*Work to be completed*. Edit the spider-keeping thread below: reproduce everything from "## LittleGremlin (Mar 13, 2017)" down to "would you suggest?", changing "Nephila Pilipes" to "Nephila Clavata".

*Quoted passage*.

%%

# Good Spider For Beginner? Is Nephila Madagascarensis?



## LittleGremlin (Mar 13, 2017)

Hi there,

I'm interested in keeping a spider, i really have my heart set on the Nephila Pilipes since i saw one in Thailand, i can't find anyone selling them but I have found someone selling Nephila Madagascarensis. I don't want to jump in at the deep end, so are they any good for beginners and if not what would you suggest?

I have & do keep tarantulas, just beginner species of those too. 

Thanks!


----------



## chanda (Mar 13, 2017)

Nephila sp. are not generally good as pet spiders unless you have a LOT of space for them to web - like just give them one end of the room and a couple of potted ficuses or something. They won't have room to construct an adequate web in a small cage - and without a web to catch their food, will starve. 

Easy spiders to start out with include _Latrodectus_ _sp. _(black and brown widows) _IF_ you are aware of the potentially dangerous venom and keep your fingers out of the enclosure - or if you prefer something without dangerous venom, _Peucetia sp. _(Lynx spiders), Jumping spiders, Huntsman spiders, and Wolf spiders are all pretty easy to keep. (Many tarantulas are also easy to keep, but I assume you're only interested in true spiders?) 

If you have your heart set on an orb-weaver, there are some smaller species that don't require as much space. I've kept _Argiope trifasciata_ and _Argiope argentata_ in captivity (in large screen or mesh sided enclosures with lots of sticks for attachment points and plenty of space to web). They're not terribly difficult to keep - but they can be picky eaters. Mine never liked crickets, probably because the crickets could kick their webs apart too easily, so I had to catch flies and moths for them.

Reactions: Like 1 | Agree 1 | Helpful 2


----------



## LittleGremlin (Mar 14, 2017)

chanda said:


> Nephila sp. are not generally good as pet spiders unless you have a LOT of space for them to web - like just give them one end of the room and a couple of potted ficuses or something. They won't have room to construct an adequate web in a small cage - and without a web to catch their food, will starve.
> 
> Easy spiders to start out with include _Latrodectus_ _sp. _(black and brown widows) _IF_ you are aware of the potentially dangerous venom and keep your fingers out of the enclosure - or if you prefer something without dangerous venom, _Peucetia sp. _(Lynx spiders), Jumping spiders, Huntsman spiders, and Wolf spiders are all pretty easy to keep. (Many tarantulas are also easy to keep, but I assume you're only interested in true spiders?)
> 
> If you have your heart set on an orb-weaver, there are some smaller species that don't require as much space. I've kept _Argiope trifasciata_ and _Argiope argentata_ in captivity (in large screen or mesh sided enclosures with lots of sticks for attachment points and plenty of space to web). They're not terribly difficult to keep - but they can be picky eaters. Mine never liked crickets, probably because the crickets could kick their webs apart too easily, so I had to catch flies and moths for them.

%%

*Source excerpt*.
%%

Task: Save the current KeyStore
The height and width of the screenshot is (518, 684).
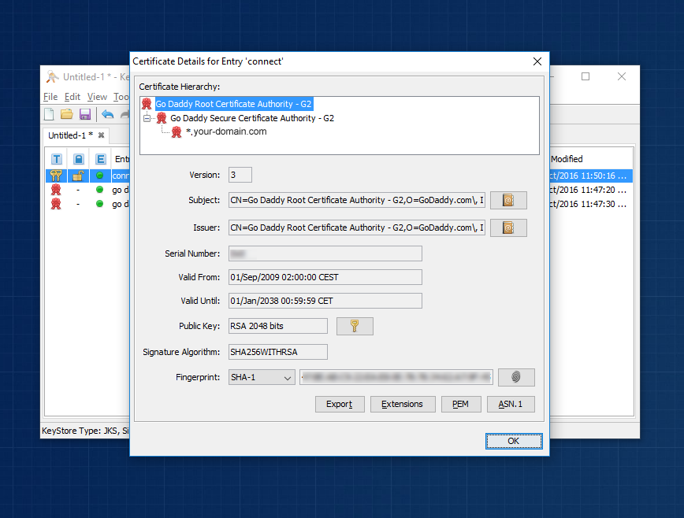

%%

*The solution*.
## LittleGremlin (Mar 13, 2017)

Hi there,

I'm interested in keeping a spider, i really have my heart set on the Nephila Clavata since i saw one in Thailand, i can't find anyone selling them but I have found someone selling Nephila Madagascarensis. I don't want to jump in at the deep end, so are they any good for beginners and if not what would you suggest?